ASSIGNMENT
Only the lines from the one containing "552x282 pixels." to the end of the data below belong in the answer, each repeated exactly; no pictures.

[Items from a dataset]
----------

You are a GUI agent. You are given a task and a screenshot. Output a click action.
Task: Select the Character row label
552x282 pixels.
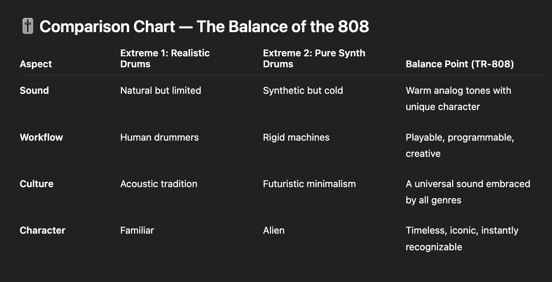coord(42,230)
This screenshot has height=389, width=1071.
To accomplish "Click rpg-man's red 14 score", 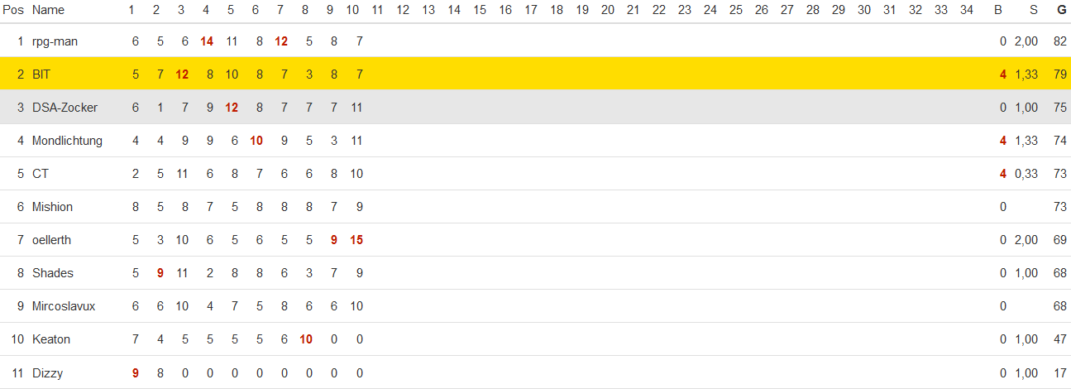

----------

RESPONSE TO THIS EXERCISE
552x282 pixels.
coord(42,230)
This screenshot has height=389, width=1071.
To accomplish "Click rpg-man's red 14 score", 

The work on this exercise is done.